• [Work required] Give every line of the entries below as a JSON list of strings, one string per line, with blank lines dropped. Leave the pictures out.

(Some entries)
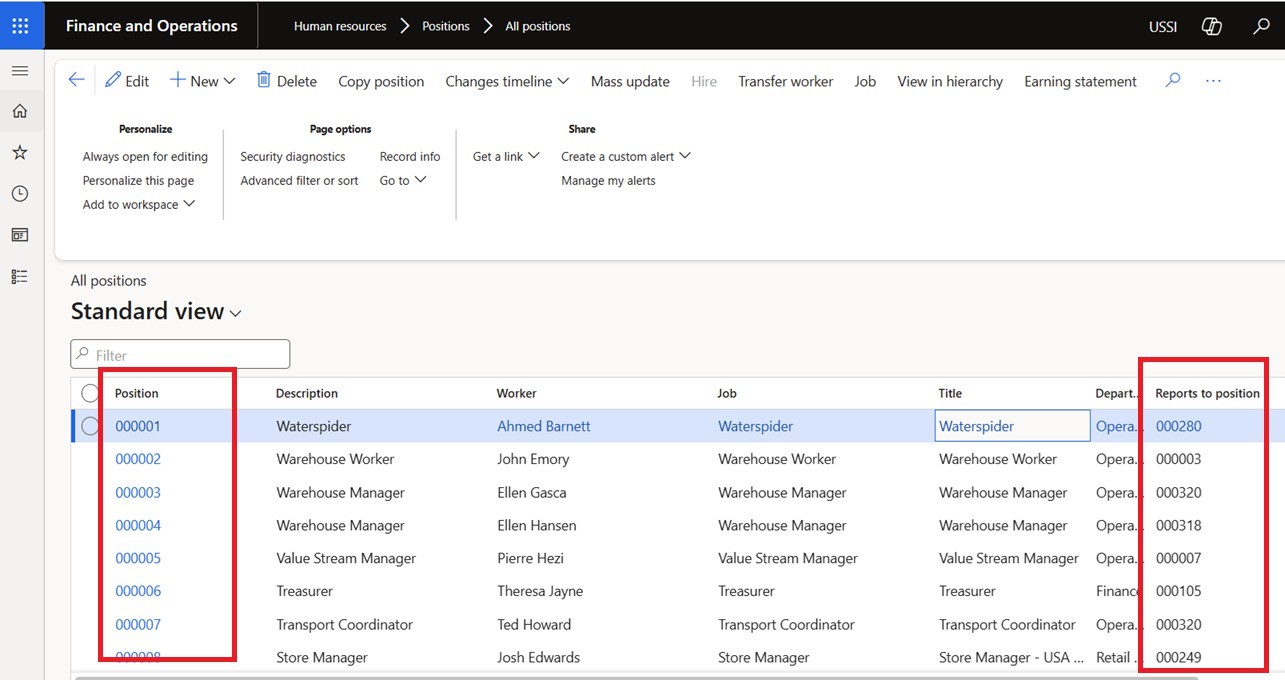Click into the Filter input box
This screenshot has height=680, width=1285.
coord(180,355)
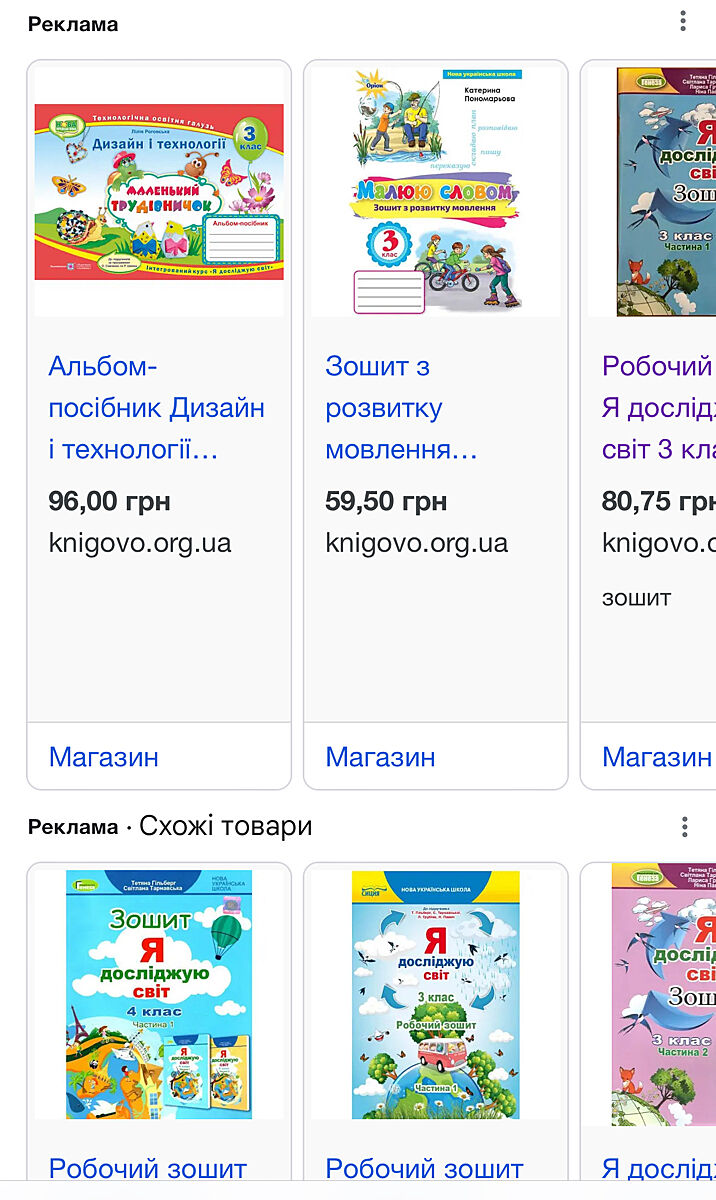Open the Схожі товари three-dot menu
This screenshot has width=716, height=1200.
pos(684,826)
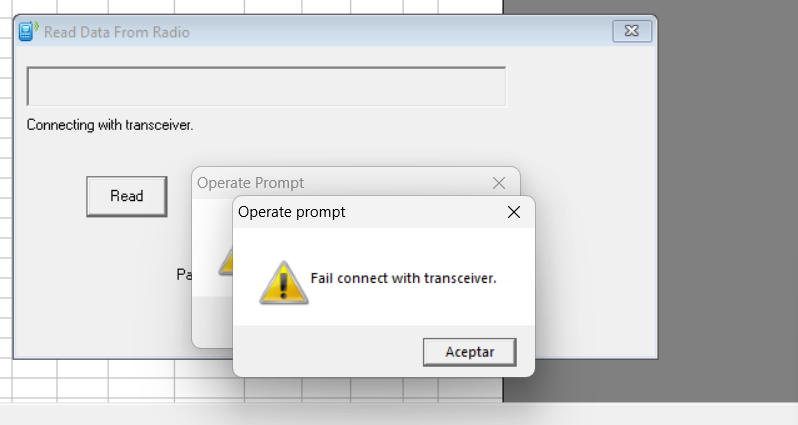Click the Fail connect with transceiver message

pyautogui.click(x=403, y=278)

• [The response]
[
  "Click into the Filter input box",
  "This screenshot has height=680, width=1285.",
  "coord(180,355)",
  "Open the Схожі товари three-dot menu",
  "This screenshot has width=716, height=1200.",
  "pos(684,826)",
  "Click the Fail connect with transceiver message",
  "pyautogui.click(x=403, y=278)"
]